JPMorgan: Ignore the noise in the oil market

The “muted” weekly closing oil price changes conceal an alter ego of high intraday volatility that markets have experienced over the past few weeks, the report noted.  Research analysts David Martin and Upadhi Kabra think the strong oil rally in early October faded over the balance of the month with oversupply remaining the dominant market the price outlook, which was confirmed by EIA monthly data that confirmed US production continues to decline.

Several headlines have provided both false signals while others have tempted market participants. When the US government agreed to sell 58 billion barrels of crude from its SPR reserve inventories during 2018 to 2025, with potential to increase the selling to 100 million barrels, this news was noise. Likewise, a crude oil swap agreement with Mexico that also made news was market noise.

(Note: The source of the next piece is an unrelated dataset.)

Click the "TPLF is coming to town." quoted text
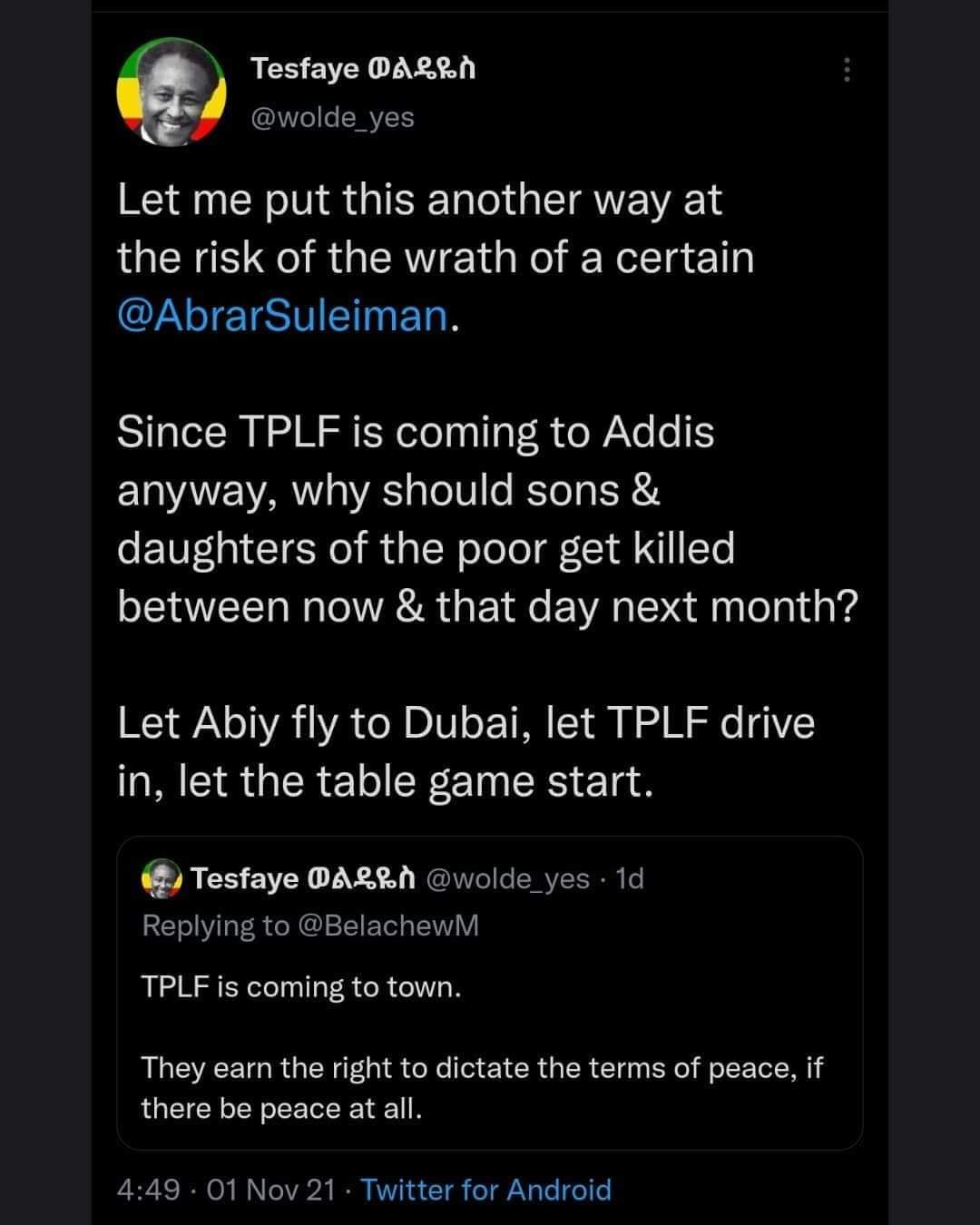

JPMorgan: An oil deal might take time

There is a possibility for a deal between OPEC members that is worth considering. If it is consummated, markets would likely see the re-imposition of production targets presumably in order to lift oil prices. Likewise, the report noted the “tantalizing prospect of a broader agreement was mooted ahead of last week’s technical discussions between Russia and OPEC members.” Despite the muted response, “OPEC policy shifts of this nature would be a game-changer for our price outlook through end-2016,” the report projected.

Beyond the internal politics of OPEC, the report notes that the regional tensions in Syria that place Saudi Arabia and its Sunni allies at odds with Russia and Iran, could cause problems. Despite there being sufficient economic rationale for OPEC to reach an agreement, “political constraints may inhibit it,” the report noted.